I bet your company has an employee handbook and I bet you have never read it.
I’ll bet some don’t even know that the company they work for has an employee handbook.
And if you have read the handbook, I’ll bet it was only because you were made too.
That’s quite a few bets.
Am I right on at least one of them?
Infinite Monkey Factory, my game development company, is growing up and expanding. With our new projects currently going in to production we’ll hit fifteen full-time employees within two months and with future planned projects for the rest of this year, by the end of 2007 that number could well double.
I’ve been contemplating writing some guidelines for new hires and to ensure that our current employees remember what we are trying to achieve as a company.

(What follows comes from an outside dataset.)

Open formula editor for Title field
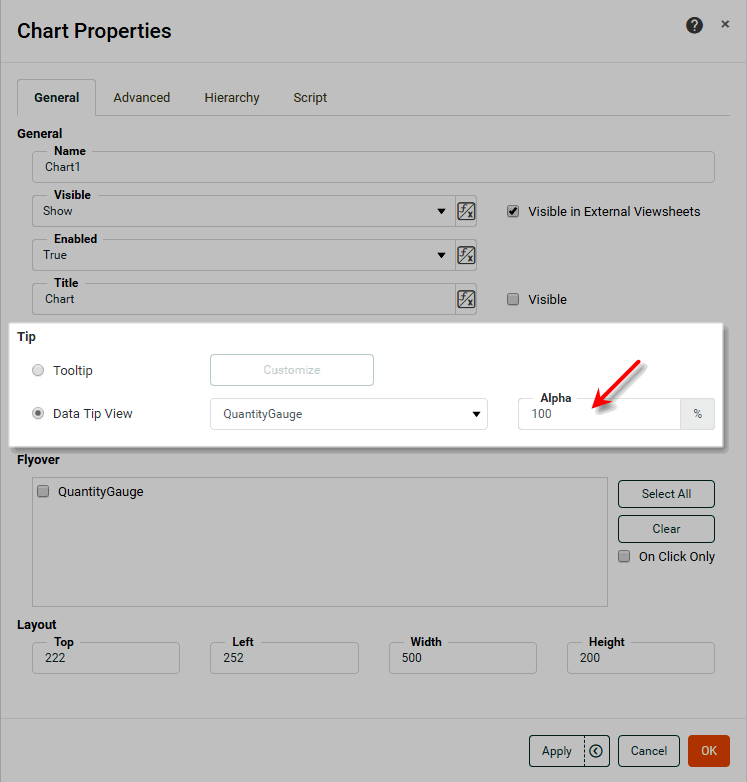This screenshot has height=782, width=747. pos(466,299)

One of the tenets of IMF is “Act different.”
I keep reminding people that IMF exists in a bizarro opposite world where we try to do everything differently to almost every other company. I’m trying to give every production position a private office with a door that closes, five weeks of vacation time a year in addition to the regular Federal holidays that everyone gets, required vacation time (IMF shuts down completely between the 24th December of 2nd of January and an entire week at the height of the Summer), employee profit sharing, a democratic company, completely open information, in addition to all of the best hardware and software we can lay our hands on.
So when it comes to the employee handbook we’re going to do it differently to everyone else too.
We’re going to create a philosophy manual instead. I want something like a “Zen and the Art of Game Development” or “Sun Tzu’s Art of Development.” We want the philosophy manual to be something you want to read, and we want it to impart the philosophy of what it is to work at IMF.
And we want it all told in comic strip format.